**WHAT IS EXPECTED**
Please arrange the following items as a numbered list, leaving out blank lines and the pictures.

**STORED ROWS**
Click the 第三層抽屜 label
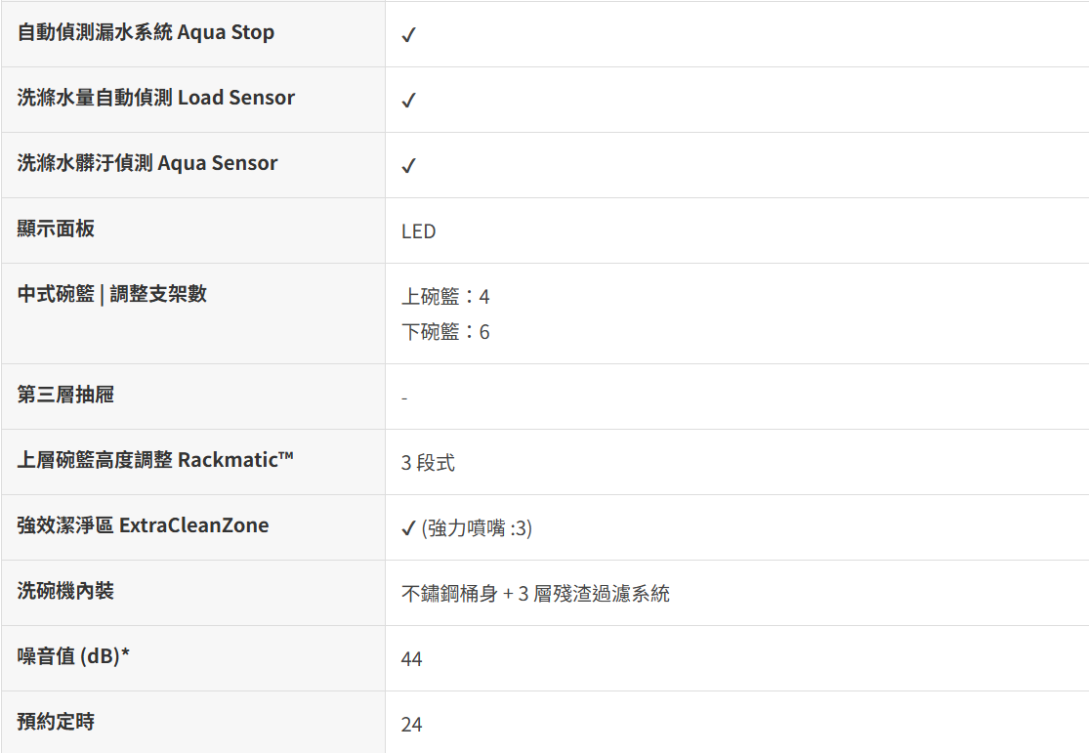 pos(65,395)
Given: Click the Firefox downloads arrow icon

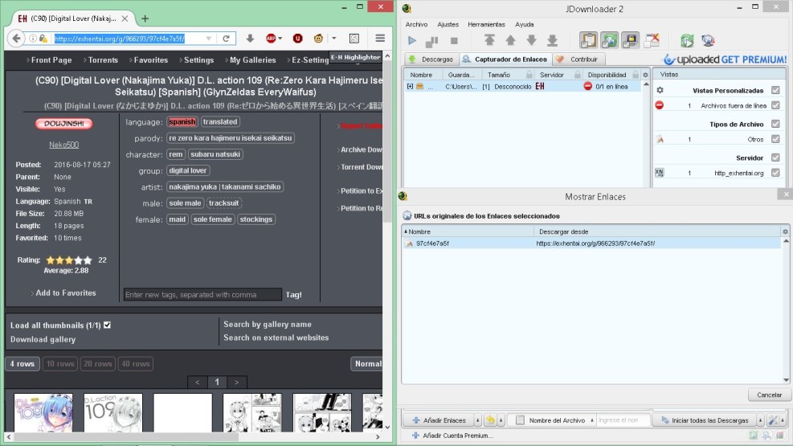Looking at the screenshot, I should point(250,38).
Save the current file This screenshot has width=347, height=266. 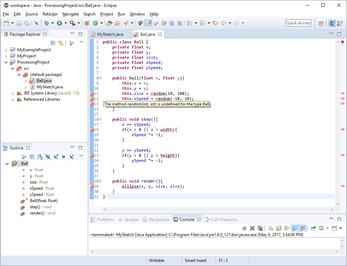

**THE RESULT**
1. Click the 第三層抽屜 label
2.  pos(65,395)
3. Given: Click the Firefox downloads arrow icon
4. Looking at the screenshot, I should point(250,38).
5. Save the current file This screenshot has width=347, height=266. 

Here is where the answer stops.